__EXTRAIT__.
______________________________

Autrefois piliers de l’Assemblée nationale, les avocats sont de moins en moins nombreux à siéger. Ils restent toutefois influents, notamment au centre et à droite.

Entre les avocats et l’Assemblée nationale, c’est une longue histoire d’amour. Léon Gambetta, Aristide Briand, Raymond Poincaré, Pierre Waldeck-Rousseau, Pierre Mendès-France, François Mitterrand, Nicolas Sarkozy… Tous ont porté la robe avant de se faire élire députés et de mener une carrière politique de premier plan. "Si les avocats sont aussi nombreux à occuper des postes de ministres, de président du Conseil ou encore de président de la République, c’est tout simplement parce qu’ils sont traditionnellement surreprésentés à l’Assemblée nationale", indique Christophe Bellon, universitaire et spécialiste de l’histoire parlementaire. D’après lui, "certaines législatures à la fin du XIXe siècle ont compté jusqu’à 25 % d’avocats".

La République du barreau

Lorsque la IIIe République a été proclamée en 1870, les notables ont occupé une grande partie des sièges. Dotés d’un fort ancrage local, d’une éducation poussée et d’une conscience républicaine développée, médecins, notaires et surtout avocats ont donné le la à la vie politique. "Le fonctionnement de la mécanique parlementaire sous les IIIe et IVe Républiques a permis à ces professionnels du droit de donner la pleine mesure de leur talent rhétorique", estime Jean-Louis Thiériot, avocat en droit public et député LR de la troisième circonscription de Seine-et-Marne. À cette époque, débats contradictoires, votes de confiance, plaidoiries sur les bancs de l’hémicycle sont au cœur de l’activité d’élu de la Nation et ont favorisé les membres du barreau qui ont pu "faire fructifier leur éducation basée sur les humanités et la maîtrise de la parole publique". Une période dorée qui prend fin sous la Ve République, régime dans lequel les avocats semblent peu à peu perdre de leur aura.

______________________________

__DONNÉES AFFICHÉES__.
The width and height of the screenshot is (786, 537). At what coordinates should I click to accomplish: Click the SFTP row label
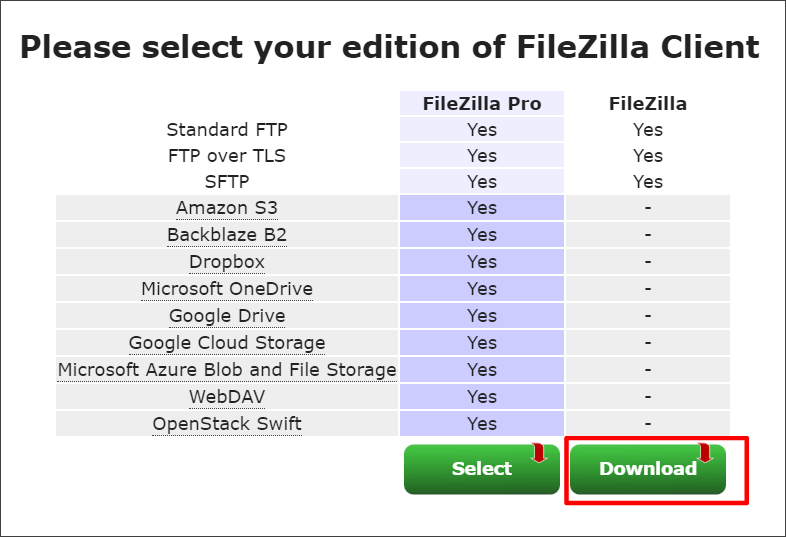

______________________________

Pouvez-vous poursuivre le texte sur les avocats à l'Assemblée nationale à partir de sa dernière phrase ?

Baisse d’influence ?

Le déclin s’est effectué en plusieurs temps. Les gaullistes ont introduit de nombreux anciens résistants, la majorité giscardienne a promu une nouvelle génération de hauts fonctionnaires tandis que socialistes et communistes se sont reposés sur les enseignants. La vague macroniste, quant à elle, a mis à l’honneur la fameuse "société civile", constituée en majorité de cadres du secteur privé (consultants, DRH, entrepreneurs…).

À partir de 1958, sous l’effet de l’ENA, des grands corps d’État et des plans de centralisation puis de décentralisation, de l’application du droit communautaire, le métier est devenu de plus en plus technique, voire technocratique. Désormais, pour être un bon parlementaire, il ne suffit plus d’être un brillant orateur ; il est nécessaire de posséder des compétences précises. "En somme, on ne s’exprime plus avec des effets de manche comme dans les Républiques précédentes", résume Jean-Louis Thiériot pour qui ce changement de mentalité touche également le secteur du droit : "Les avocats plaident de moins en moins, à part les pénalistes, ce sont les connaissances techniques qui priment. Comme à l’Assemblée nationale ! Passer d’un tribunal administratif à une commission parlementaire n’est donc pas si dépaysant…".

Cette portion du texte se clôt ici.